In the closing days of the war came Williams’ most remarkable feat. He was tasked with leading the elephants and their handlers out of Burma and harm’s way when the Allies retook Burma. It was a nearly impossible undertaking. Usual jungle routes were criss-crossed by Japanese patrols known to kill everyone they encountered. Somehow they made it most of the way across the mountain ranges of Burma. Then, the exhausted column, traveling in a remote, unmapped region, ran smack into a rugged escarpment hundreds of feet tall and stretching without end in both directions. From the sound of explosions, Williams knew Japanese units were just miles behind them.
In desperation, Williams tried something never before done with elephants. He and his workers carved a series of crude “steps” up the face of the soft, limestone cliffs. Then he had to convince the elephants to use them. The way up was barely wide enough for an elephant. It would have to be taken one precarious step at a time. Undertaking it would require not only balance and stamina but supreme confidence. Williams turned to his old friend, Bandoola. If Bandoola would try it, the others would take confidence and follow. Williams showed the elephant what was expected. Then he left him with his handler and climbed alone to the top. He did not want Bandoola to sense his own high anxiety. Williams waited. And waited. Hours later, incredibly, a giant head began to appear at the rim of the cliffs. Bandoola made it. So did every elephant following him. Such was their trust in the human now widely known to the public as “Elephant Bill.”

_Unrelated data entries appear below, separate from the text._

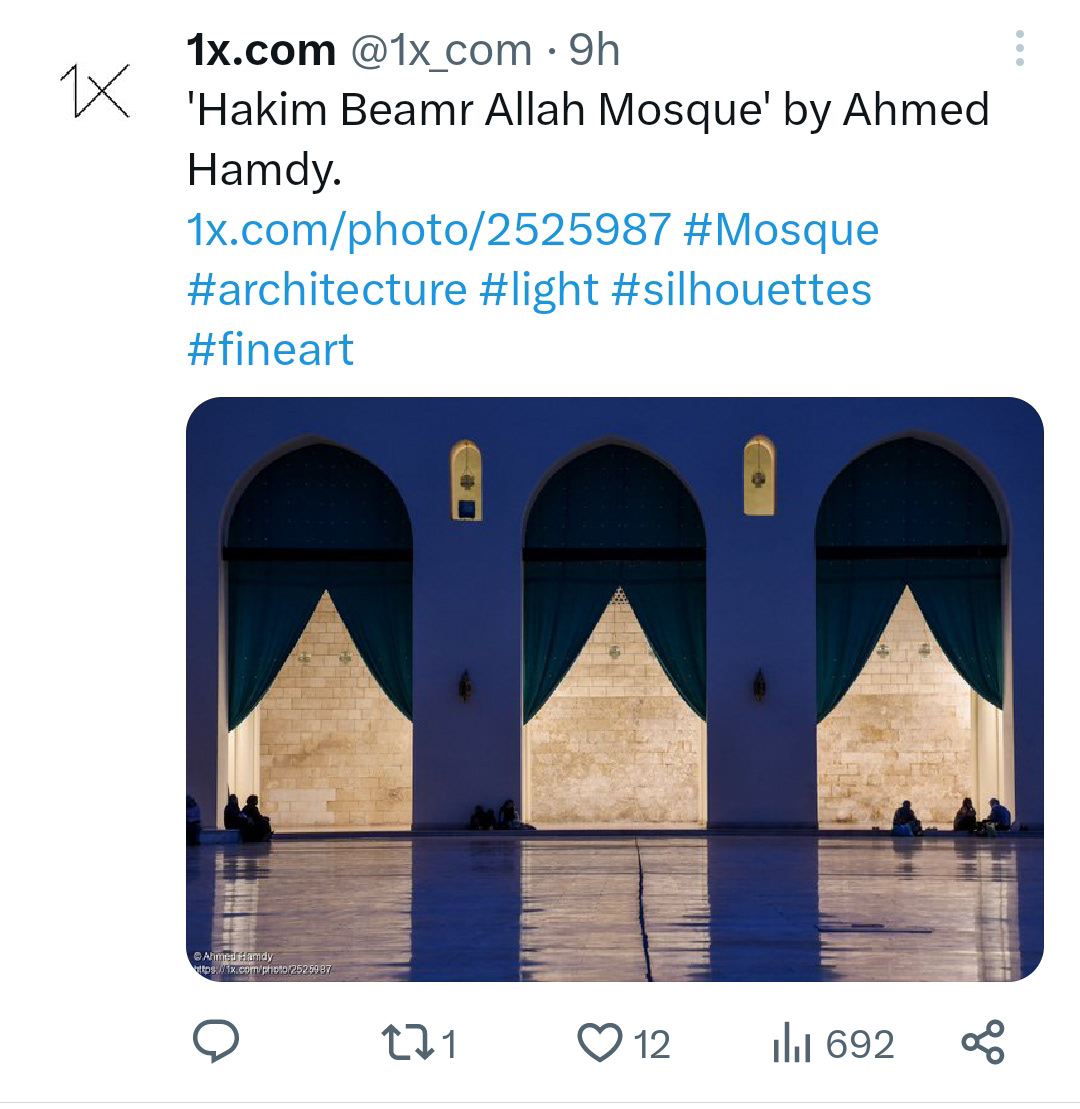
Task: Open the #Mosque hashtag
Action: coord(781,230)
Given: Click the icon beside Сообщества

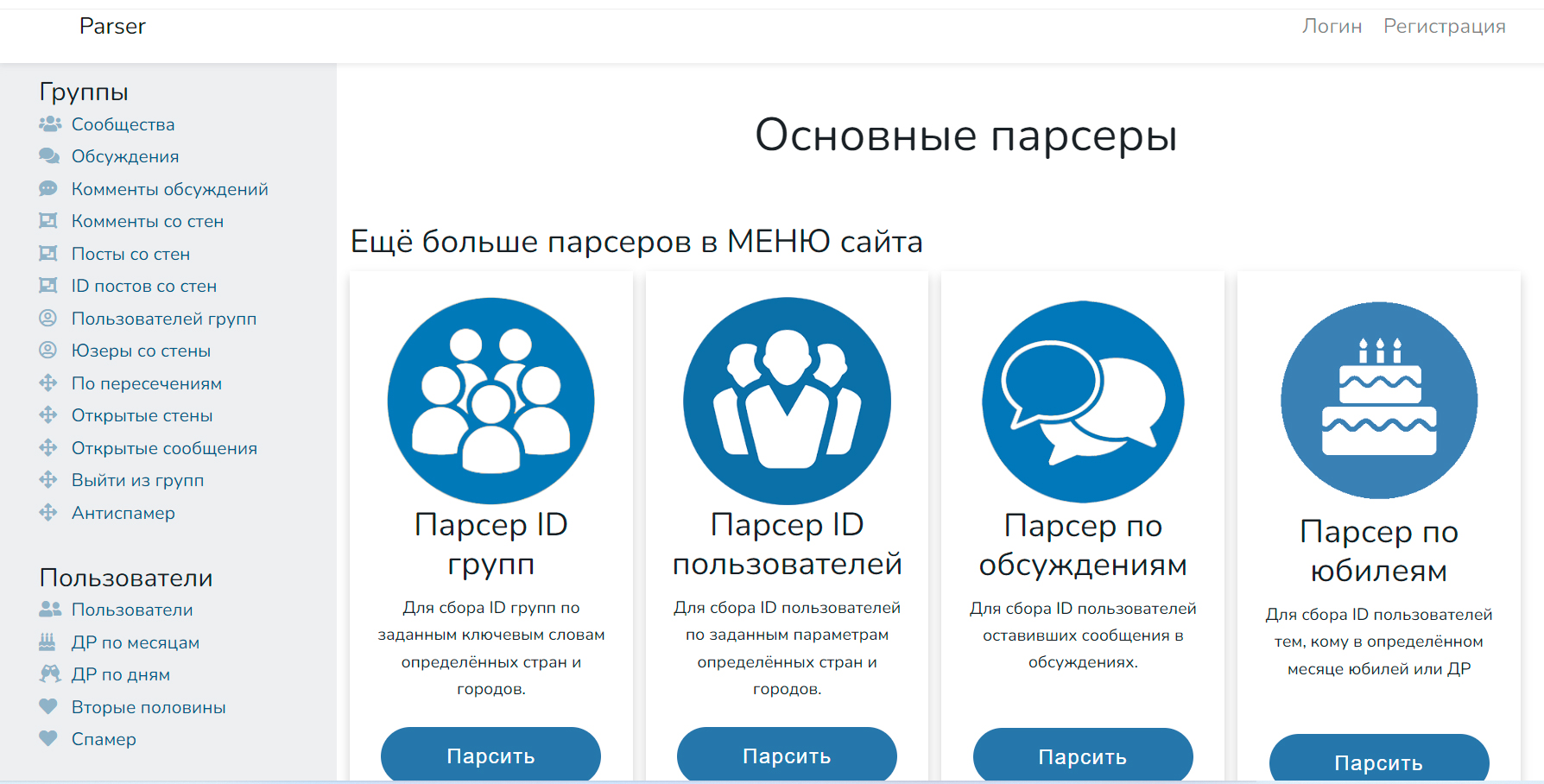Looking at the screenshot, I should tap(50, 124).
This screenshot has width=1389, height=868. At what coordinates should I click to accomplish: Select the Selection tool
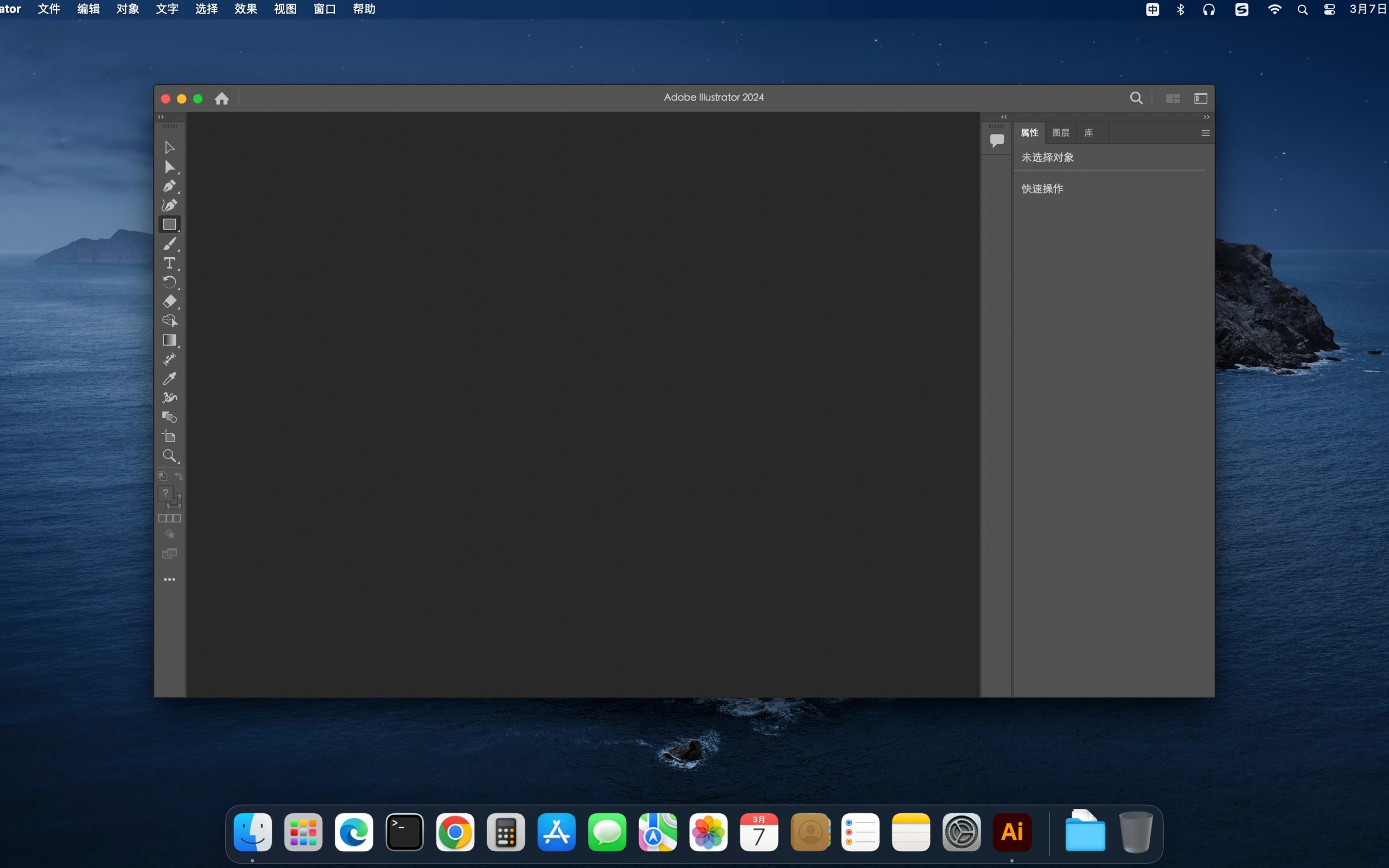point(169,147)
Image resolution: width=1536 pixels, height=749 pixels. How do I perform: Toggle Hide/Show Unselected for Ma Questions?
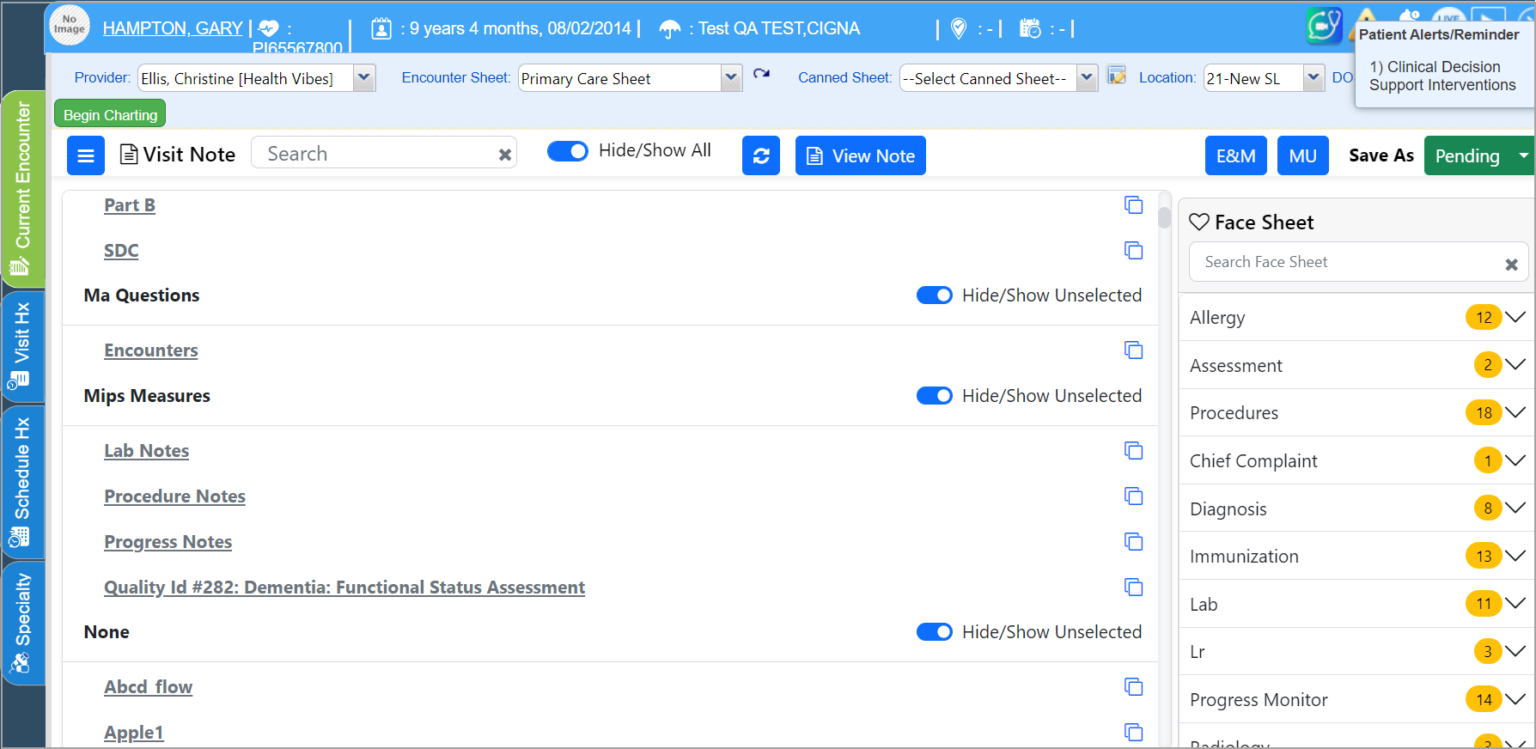pos(934,295)
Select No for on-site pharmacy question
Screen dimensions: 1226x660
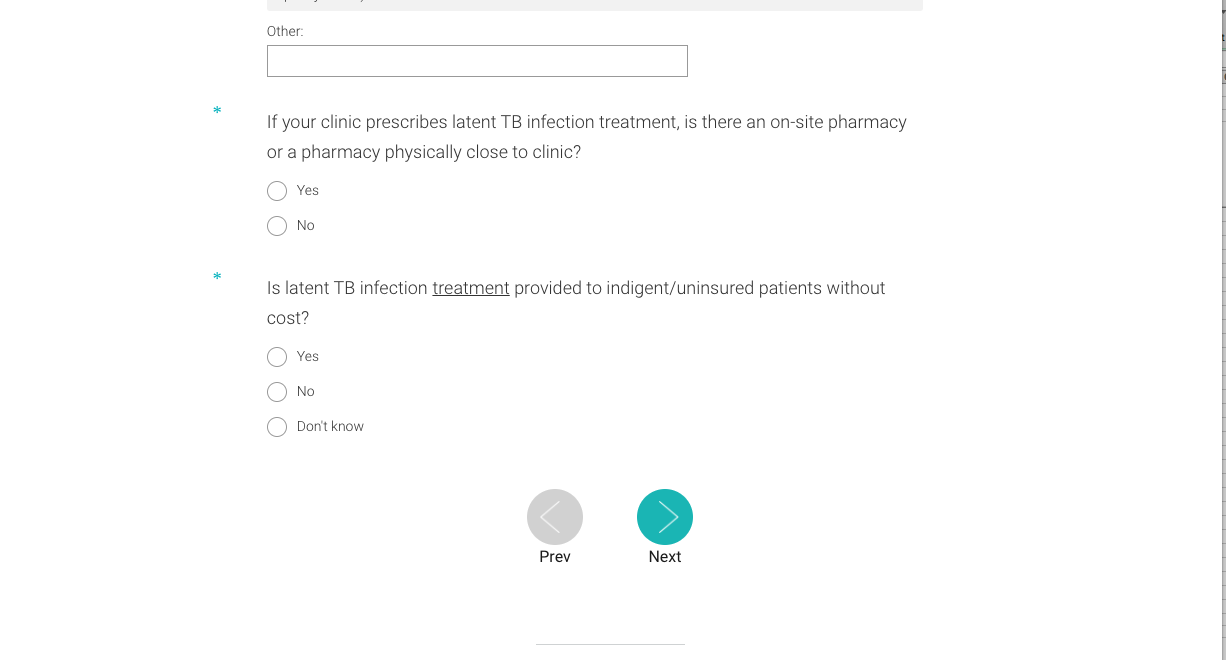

The war ended and with it, British control over Burma (which is known today as Myanmar). A way of life was over. Williams and his family left for England, never to see his elephants again. He left behind an example of what can be accomplished with respect, positive rewards and dedication to our animal friends.
This article first appeared in BARKS from the Guild, October 2014, pp.40-42.
About the Author
Bob McMillan is a newspaper editor and columnist who lives in the foothills of Middle Tennessee with his Irish wolfhound, his new puppy, several rescues and a remarkably tolerant cat.